Often leaders are simply “too intelligent” for their own good. This is particularly true for leaders gifted with high intelligence. For some reason, they have a tendency to prove that they are really intelligent. And they do this by taking simple things and making them complicated.
I am coming to believe that when it comes to successful leadership, high innate intelligence is overrated. Leaders do need to be “smart,” but there is a difference between being intelligent and being smart.
No one would accuse Ronald Reagan of being a member of the intellectual elite. On the other hand, Jimmy Carter is considered to be one of the most intelligent men to ever occupy the White House. Which of these presidents is considered to be the most successful as a leader? Reagan was not conspicuously intelligent, but quite smart about the way he set about delivering on his agenda. Carter was intelligent, but not very smart about the way he went about things. (George W. Bush is in a class of his own, being neither intelligent nor smart!)
Exceptionally high intelligence often becomes a disability for a leader because his intellect gets in the way of getting things done. They see all the challenges, alternatives, problems and issues that stand in the way of accomplishing an objective. This normally results in two types of response. They either become paralyzed by the options and never make a decision, or they attempt to settle each and every issue, no matter how tangential. Either way, the result is that the objective becomes unduly complicated and any attempt to achieve it, needlessly convoluted.
The more simple-minded leader tends to focus only on the objective and the simple steps needed to achieve it. In short, the intelligent leader sees the things that are complicated and the smart leader sees the things that are simple. And in reality, big things are accomplished by simply doing simple things.
The story of health care reform is a classic example of this conflict between being intelligent and being smart. Clearly President Obama and the people around him are highly intelligent, but by their actions they have shown that they are not all that smart.
The objective was simple: Reform the health care system in a manner that would allow those who do not have basic health coverage to obtain it.
Using their high intelligence, the Obama Administration produced a plan that was highly detailed and sought to address each and every issue regarding health care. As a result they produced a confoundedly complicated plan full of twists and turns – running more than 2,000 pages in length. It was a plan that few could understand and even fewer could support. No one should be surprised by the failure to achieve the original objective.
The less intelligent, but smarter leader would have kept the solution simple. There are already two national health care plans in operation – Medicare and Medicaid. Medicare currently covers individuals age 65 and over who can afford to pay for their coverage. Medicaid is a federally-funded health care plan for those who cannot afford regular health care plans.
If the objective is to provide health care coverage to those who do not have it, then the simple plan would have been to – over a period of time – expand Medicare to all ages for those who could afford it. Those who couldn’t would be enrolled in Medicaid. Such an approach would eliminate the need for the myriad state programs and free up billions of dollars to pay for the plan.

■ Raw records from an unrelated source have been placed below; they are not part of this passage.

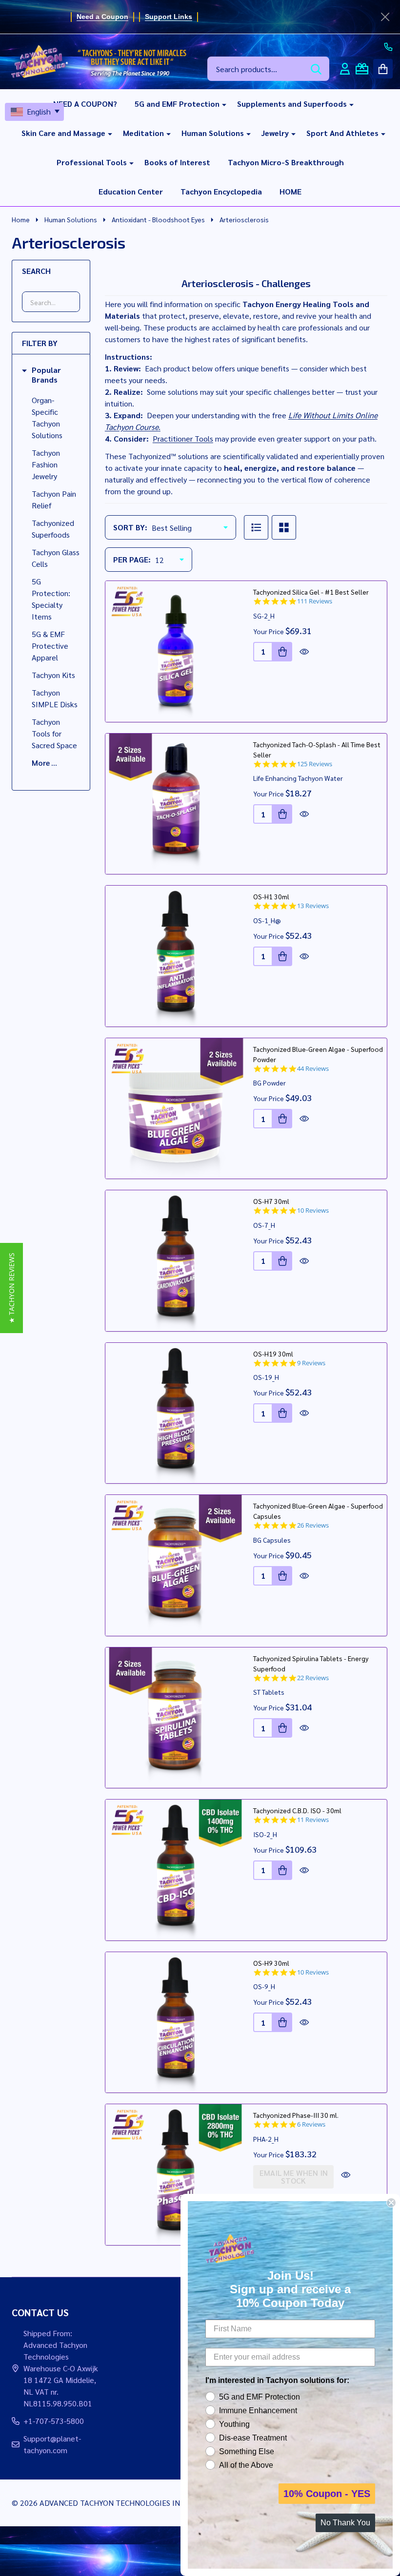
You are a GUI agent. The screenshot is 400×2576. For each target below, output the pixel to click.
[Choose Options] (282, 814)
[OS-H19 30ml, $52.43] (175, 1413)
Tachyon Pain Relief (54, 499)
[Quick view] (304, 651)
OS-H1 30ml (271, 896)
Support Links (168, 16)
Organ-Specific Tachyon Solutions (47, 417)
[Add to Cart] (282, 651)
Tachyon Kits (53, 675)
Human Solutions (212, 133)
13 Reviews (313, 906)
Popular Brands (46, 375)
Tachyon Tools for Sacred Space (54, 733)
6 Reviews (311, 2124)
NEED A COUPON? (85, 103)
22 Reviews (313, 1678)
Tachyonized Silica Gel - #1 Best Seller (311, 591)
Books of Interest (177, 162)
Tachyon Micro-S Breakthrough (286, 162)
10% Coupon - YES (326, 2493)
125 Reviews (314, 764)
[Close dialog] (391, 2203)
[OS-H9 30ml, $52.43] (175, 2022)
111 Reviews (314, 601)
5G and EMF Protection (177, 103)
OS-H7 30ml (271, 1201)
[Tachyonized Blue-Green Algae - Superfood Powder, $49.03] (175, 1108)
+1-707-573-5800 (53, 2421)
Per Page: (132, 559)
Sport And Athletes (342, 133)
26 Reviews (313, 1525)
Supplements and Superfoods (292, 103)
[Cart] (383, 68)
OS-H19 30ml (273, 1353)
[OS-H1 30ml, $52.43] (175, 956)
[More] (220, 103)
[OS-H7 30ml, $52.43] (175, 1260)
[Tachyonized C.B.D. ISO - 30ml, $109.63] (175, 1870)
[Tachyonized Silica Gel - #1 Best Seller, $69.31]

This is not to suggest that such an approach is the best way to achieve the objective or that it would pass Congress, but clearly it is much simpler and easier to understand than the plan that was proposed. Moreover, because the plan is simple, it is easier for the voting public to understand and support.

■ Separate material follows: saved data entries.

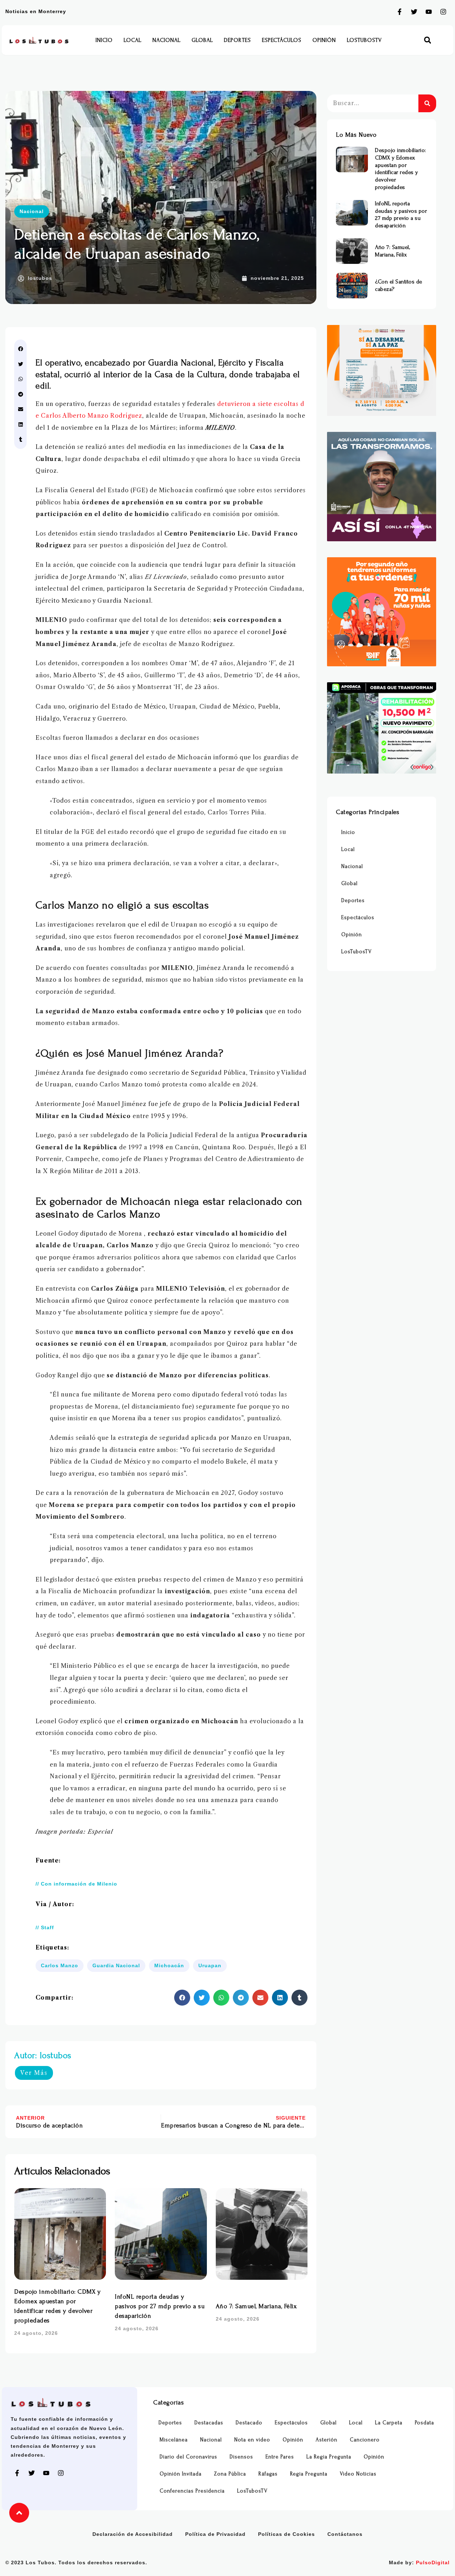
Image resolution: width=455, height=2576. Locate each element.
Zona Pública (230, 2474)
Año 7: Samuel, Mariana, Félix (256, 2306)
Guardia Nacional (116, 1965)
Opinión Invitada (181, 2474)
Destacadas (208, 2423)
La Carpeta (388, 2423)
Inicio (104, 40)
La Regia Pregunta (328, 2457)
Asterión (326, 2440)
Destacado (249, 2423)
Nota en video (252, 2440)
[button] (427, 40)
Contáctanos (345, 2534)
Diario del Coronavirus (188, 2457)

And the Moral of the Story …
It takes intelligence to make simple things complicated, but that is not smart leadership. A smart leader takes complicated things and makes them simple.
Making things simple is one of the most important secrets to successful leadership. Where the highly intelligent leader tends to look at every possible issue and give them equal weight, the smart leader steps back and focuses only on the most critical. He asks the question: What is important here and what is not? Once the critical issues of an objective have been selected, it becomes much easier to find simple solutions. In the end, the successful leader achieves the objective by identifying simple things to do and encourages his followers to simply do them.
As Forrest said, “Simple is as simple does.”